◆ **Exercise description**: Your task is to count the lines of the records that contain "agent". Answer with the number and nothing else.

◆ **Material for this exercise**:

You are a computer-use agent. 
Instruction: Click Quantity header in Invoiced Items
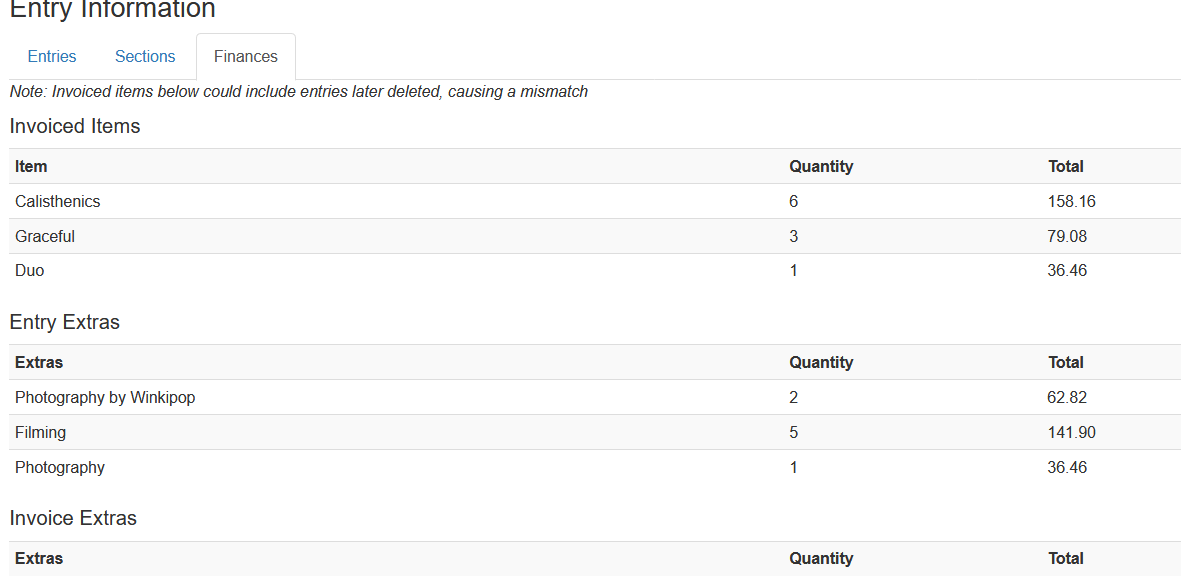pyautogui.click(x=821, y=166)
---
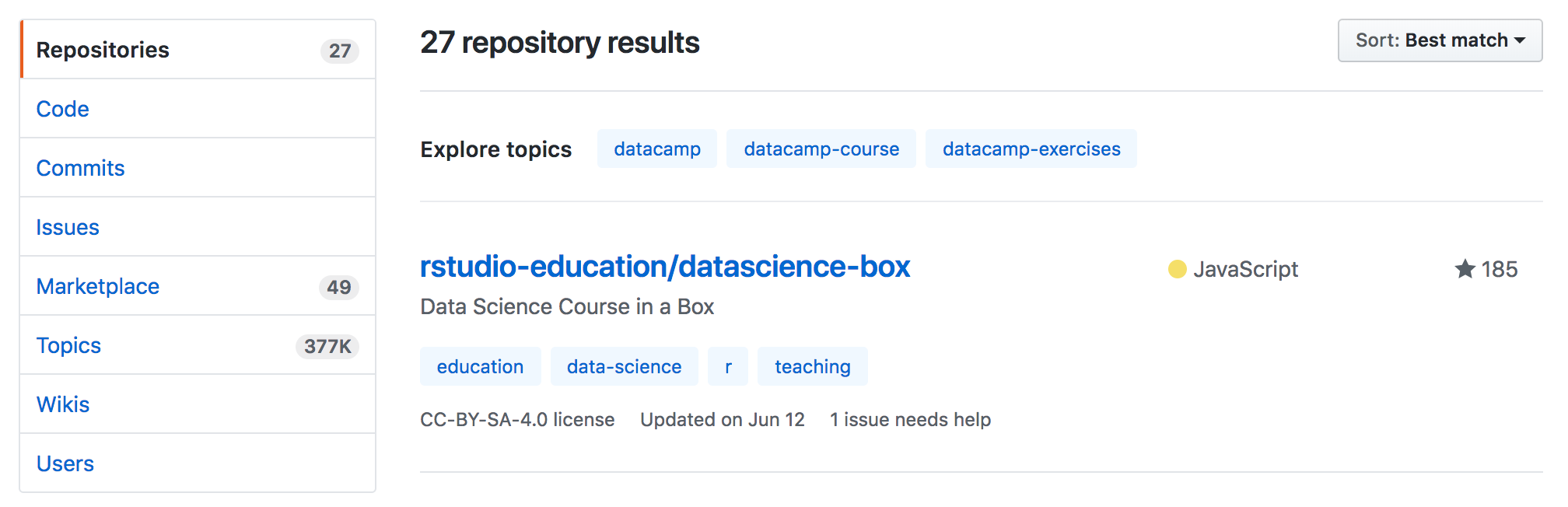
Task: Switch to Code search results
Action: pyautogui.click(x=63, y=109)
==
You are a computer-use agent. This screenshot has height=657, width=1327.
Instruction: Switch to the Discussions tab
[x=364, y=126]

◆ **Task output**: 2